People with cystic fibrosis lose about 2 percent of their lung function every year, and those are the ones who are living healthy lifestyles, said Coone. One of the current treatments for those living with the disease is to wear a vest for 30 minutes at a time that vibrates to loosen the mucous that builds up in the lungs. But, the digestive system is also affected, causing cystic fibrosis patients to be required to take enzymes before eating anything because they cannot break down the food on their own. There are 35,000 individuals in the United States who are diagnosed with the disease, and 10 million people who carry the disease who may or may not know it. The way cystic fibrosis is inherited is when both parents have the a recessive gene. The gene is passed on to children who have a 25 percent chance of developing cystic fibrosis.

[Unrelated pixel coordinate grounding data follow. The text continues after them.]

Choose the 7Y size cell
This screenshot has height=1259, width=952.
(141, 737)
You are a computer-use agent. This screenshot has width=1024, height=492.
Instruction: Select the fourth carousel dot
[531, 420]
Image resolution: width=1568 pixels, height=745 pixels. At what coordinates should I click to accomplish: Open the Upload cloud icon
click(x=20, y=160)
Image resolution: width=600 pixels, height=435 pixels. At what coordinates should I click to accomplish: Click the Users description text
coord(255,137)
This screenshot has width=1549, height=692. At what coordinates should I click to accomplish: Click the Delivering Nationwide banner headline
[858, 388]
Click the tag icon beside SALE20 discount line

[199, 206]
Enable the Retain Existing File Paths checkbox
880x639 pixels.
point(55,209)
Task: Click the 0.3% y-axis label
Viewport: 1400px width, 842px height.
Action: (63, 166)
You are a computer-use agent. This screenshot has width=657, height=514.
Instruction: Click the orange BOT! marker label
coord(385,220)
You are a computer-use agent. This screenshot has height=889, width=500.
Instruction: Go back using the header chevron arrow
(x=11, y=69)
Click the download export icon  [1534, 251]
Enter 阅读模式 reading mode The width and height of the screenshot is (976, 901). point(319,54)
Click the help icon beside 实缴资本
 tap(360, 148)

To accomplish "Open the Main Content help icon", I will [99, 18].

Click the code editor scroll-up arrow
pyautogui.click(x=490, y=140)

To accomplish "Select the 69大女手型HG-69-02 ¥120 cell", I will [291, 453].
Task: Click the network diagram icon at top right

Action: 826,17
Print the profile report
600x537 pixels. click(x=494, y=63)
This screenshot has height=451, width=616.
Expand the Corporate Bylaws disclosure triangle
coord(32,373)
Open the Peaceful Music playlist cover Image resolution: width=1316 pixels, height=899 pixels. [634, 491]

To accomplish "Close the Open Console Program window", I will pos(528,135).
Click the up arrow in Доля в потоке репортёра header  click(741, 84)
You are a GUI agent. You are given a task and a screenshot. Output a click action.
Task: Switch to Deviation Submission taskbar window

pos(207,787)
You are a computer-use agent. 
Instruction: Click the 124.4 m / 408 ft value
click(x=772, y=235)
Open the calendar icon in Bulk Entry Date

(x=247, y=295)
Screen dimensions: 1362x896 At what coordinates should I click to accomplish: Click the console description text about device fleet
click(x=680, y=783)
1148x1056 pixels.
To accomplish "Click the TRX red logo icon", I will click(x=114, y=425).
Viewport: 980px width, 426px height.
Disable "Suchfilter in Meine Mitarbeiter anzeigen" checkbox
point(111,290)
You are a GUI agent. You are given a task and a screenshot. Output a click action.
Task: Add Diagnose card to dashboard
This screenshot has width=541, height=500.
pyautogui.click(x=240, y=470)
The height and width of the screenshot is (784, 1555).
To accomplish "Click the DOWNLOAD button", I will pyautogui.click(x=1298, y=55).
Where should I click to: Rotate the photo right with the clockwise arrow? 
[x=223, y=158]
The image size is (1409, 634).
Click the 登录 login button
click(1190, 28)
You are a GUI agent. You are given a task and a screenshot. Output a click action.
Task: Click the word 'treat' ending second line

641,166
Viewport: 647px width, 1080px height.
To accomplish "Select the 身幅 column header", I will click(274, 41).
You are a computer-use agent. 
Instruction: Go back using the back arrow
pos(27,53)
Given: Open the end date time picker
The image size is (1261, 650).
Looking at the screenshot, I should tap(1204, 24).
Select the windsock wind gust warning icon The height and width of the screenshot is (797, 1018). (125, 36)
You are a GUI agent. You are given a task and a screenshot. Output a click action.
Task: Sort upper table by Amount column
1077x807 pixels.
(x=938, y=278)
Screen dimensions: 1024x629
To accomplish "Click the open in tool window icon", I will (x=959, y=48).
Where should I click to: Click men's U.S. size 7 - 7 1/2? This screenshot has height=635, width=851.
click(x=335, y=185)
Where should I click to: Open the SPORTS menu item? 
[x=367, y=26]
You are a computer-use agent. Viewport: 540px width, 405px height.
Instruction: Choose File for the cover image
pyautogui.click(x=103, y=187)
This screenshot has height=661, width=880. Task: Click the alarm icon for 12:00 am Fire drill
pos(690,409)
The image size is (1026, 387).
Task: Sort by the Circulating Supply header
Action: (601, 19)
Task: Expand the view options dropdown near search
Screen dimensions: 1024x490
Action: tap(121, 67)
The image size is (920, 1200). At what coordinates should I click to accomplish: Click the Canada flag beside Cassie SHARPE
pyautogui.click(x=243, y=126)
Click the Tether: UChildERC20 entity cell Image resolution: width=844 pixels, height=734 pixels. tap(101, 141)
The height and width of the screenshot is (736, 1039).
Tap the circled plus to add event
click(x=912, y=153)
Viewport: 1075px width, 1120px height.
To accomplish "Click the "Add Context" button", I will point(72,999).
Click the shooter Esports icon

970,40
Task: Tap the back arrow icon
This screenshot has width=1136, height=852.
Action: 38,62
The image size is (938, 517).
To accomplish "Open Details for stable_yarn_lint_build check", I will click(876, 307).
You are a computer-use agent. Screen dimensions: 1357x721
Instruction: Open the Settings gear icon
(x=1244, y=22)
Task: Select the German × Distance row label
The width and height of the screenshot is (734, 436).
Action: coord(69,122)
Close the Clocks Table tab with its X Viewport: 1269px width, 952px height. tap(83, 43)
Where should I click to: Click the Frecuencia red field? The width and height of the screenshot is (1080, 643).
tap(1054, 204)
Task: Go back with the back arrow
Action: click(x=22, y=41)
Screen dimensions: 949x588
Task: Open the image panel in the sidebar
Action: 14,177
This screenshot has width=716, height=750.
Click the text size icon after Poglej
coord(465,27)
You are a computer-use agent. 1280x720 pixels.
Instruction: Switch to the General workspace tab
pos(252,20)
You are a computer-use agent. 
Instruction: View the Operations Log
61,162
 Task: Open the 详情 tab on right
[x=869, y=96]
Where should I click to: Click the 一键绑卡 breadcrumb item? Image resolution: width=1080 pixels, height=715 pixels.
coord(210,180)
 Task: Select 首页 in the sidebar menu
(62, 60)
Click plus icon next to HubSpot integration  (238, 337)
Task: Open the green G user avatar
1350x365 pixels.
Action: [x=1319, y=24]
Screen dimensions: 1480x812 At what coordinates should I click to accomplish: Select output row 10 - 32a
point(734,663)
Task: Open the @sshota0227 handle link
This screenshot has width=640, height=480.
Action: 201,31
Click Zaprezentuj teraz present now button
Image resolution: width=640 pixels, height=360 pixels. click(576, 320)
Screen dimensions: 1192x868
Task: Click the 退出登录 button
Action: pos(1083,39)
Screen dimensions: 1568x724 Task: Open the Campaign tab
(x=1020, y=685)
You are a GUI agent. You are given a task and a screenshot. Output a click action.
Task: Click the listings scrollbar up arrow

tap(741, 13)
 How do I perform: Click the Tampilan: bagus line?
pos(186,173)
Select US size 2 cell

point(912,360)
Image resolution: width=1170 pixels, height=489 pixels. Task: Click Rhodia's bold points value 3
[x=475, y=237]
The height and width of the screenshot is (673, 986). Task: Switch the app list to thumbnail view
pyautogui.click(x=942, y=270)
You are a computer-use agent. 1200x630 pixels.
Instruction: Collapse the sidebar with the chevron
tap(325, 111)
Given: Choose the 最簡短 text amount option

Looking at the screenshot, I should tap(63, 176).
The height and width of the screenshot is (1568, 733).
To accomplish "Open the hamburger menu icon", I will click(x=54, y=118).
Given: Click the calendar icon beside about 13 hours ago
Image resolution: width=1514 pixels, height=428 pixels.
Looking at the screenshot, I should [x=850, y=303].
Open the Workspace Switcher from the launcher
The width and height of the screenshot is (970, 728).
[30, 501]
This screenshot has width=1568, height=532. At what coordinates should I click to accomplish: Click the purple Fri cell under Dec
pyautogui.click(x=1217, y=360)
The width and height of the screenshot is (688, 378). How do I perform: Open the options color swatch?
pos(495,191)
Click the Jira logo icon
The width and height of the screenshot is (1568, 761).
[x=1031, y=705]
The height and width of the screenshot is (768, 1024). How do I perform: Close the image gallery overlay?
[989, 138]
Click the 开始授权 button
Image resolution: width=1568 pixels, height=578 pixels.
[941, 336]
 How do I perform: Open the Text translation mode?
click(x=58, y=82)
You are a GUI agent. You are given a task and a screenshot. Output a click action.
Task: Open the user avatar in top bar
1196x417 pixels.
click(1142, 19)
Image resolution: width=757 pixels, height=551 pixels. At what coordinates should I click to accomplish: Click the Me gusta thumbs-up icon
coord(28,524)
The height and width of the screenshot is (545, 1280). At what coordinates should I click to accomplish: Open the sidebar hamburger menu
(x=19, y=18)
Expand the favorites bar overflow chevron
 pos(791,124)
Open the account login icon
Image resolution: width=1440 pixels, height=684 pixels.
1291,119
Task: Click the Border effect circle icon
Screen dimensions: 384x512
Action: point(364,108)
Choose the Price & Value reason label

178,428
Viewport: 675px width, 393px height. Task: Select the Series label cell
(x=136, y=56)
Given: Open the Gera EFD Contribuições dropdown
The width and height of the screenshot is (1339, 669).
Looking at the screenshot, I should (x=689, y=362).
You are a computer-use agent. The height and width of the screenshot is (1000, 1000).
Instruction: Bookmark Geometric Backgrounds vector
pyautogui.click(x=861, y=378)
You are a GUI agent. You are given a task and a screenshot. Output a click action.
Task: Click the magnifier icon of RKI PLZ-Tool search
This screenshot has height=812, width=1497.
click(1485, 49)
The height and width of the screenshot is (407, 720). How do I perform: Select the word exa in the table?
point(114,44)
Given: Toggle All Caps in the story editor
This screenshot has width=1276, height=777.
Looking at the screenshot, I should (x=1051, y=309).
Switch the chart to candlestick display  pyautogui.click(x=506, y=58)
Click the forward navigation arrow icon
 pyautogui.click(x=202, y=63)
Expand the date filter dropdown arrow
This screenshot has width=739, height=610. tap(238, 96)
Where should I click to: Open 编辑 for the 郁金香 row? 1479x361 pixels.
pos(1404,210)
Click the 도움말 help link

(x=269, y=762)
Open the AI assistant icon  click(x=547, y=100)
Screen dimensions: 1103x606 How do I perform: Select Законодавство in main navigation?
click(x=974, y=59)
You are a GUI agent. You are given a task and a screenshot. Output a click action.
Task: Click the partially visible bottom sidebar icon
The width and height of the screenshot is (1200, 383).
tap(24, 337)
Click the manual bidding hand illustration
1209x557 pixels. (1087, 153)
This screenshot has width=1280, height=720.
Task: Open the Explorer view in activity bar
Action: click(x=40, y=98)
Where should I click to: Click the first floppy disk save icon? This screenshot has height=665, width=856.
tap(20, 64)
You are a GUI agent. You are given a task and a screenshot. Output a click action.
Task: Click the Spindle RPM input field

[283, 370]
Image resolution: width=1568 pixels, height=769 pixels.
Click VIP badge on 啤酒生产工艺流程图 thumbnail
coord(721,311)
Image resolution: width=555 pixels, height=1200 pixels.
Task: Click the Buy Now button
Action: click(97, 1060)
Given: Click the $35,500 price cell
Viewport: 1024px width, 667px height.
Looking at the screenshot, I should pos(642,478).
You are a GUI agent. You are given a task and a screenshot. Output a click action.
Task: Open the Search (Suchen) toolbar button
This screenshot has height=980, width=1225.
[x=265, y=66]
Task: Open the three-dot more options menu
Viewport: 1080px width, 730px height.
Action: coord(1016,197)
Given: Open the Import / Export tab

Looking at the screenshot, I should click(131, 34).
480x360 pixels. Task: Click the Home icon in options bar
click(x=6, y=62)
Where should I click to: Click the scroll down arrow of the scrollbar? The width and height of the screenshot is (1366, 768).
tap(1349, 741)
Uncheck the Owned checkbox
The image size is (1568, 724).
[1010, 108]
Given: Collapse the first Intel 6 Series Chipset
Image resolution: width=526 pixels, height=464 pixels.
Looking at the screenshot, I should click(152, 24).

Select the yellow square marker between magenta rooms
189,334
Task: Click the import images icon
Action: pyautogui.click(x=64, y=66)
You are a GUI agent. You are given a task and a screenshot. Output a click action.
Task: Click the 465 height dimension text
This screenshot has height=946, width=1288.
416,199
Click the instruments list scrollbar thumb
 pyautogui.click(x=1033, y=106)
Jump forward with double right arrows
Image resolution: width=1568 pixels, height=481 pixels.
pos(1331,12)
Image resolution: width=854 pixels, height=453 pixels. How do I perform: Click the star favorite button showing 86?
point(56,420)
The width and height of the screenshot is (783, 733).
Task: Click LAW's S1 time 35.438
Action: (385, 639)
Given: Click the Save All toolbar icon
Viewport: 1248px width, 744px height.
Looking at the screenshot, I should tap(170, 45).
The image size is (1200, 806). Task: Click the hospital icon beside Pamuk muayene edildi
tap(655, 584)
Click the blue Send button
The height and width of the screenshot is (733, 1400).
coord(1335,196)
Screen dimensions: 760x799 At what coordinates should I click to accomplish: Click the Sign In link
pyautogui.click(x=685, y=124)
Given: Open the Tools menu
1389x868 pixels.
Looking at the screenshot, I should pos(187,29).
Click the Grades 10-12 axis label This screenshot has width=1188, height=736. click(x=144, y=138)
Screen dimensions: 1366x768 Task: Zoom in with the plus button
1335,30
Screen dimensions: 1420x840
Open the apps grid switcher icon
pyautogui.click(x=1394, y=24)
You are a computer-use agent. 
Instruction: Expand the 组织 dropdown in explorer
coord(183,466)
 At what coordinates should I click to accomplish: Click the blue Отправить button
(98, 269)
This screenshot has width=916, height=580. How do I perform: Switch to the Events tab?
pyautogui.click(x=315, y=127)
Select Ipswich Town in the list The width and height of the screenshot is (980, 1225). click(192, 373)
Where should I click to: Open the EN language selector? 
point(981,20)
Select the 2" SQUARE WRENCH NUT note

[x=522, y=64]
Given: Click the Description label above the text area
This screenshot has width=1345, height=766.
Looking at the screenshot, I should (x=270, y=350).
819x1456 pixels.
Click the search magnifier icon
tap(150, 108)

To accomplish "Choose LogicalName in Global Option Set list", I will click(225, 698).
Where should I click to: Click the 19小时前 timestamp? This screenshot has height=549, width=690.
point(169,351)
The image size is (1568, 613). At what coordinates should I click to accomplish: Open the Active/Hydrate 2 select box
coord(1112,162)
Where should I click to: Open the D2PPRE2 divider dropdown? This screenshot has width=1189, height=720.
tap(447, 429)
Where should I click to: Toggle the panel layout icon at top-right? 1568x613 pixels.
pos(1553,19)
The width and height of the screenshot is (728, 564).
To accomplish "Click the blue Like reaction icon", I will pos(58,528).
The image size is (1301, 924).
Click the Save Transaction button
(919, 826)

When the Cystic Fibrosis Foundation of WNY was founded in the 1950s the average life expectancy for a child born with cystic fibrosis was between 5-6 years old.
"Because of the research of the Cystic Fibrosis Foundation we have what we call 'adding tomorrows,'" said Coone. "Through investing in science we have come up with new therapies and treatments that have extended the life and quality of life for those living with cystic fibrosis. Today, the average life expectancy is about 38 years old for somebody diagnosed with cystic fibrosis. But, what we ask folks is 38 years a lifetime - is that enough?"
The foundation has had some significant breakthroughs in the last year and a half, and one of its research projects has been fast-tracked by the FDA, said Coone.
"It could be a game changer for people living with cystic fibrosis," said Coone. "So, we're really at a point where every dollar counts because it gets us that much closer. What we'd hate to know is that there was a cure there, and we just didn't have the money to fund the research."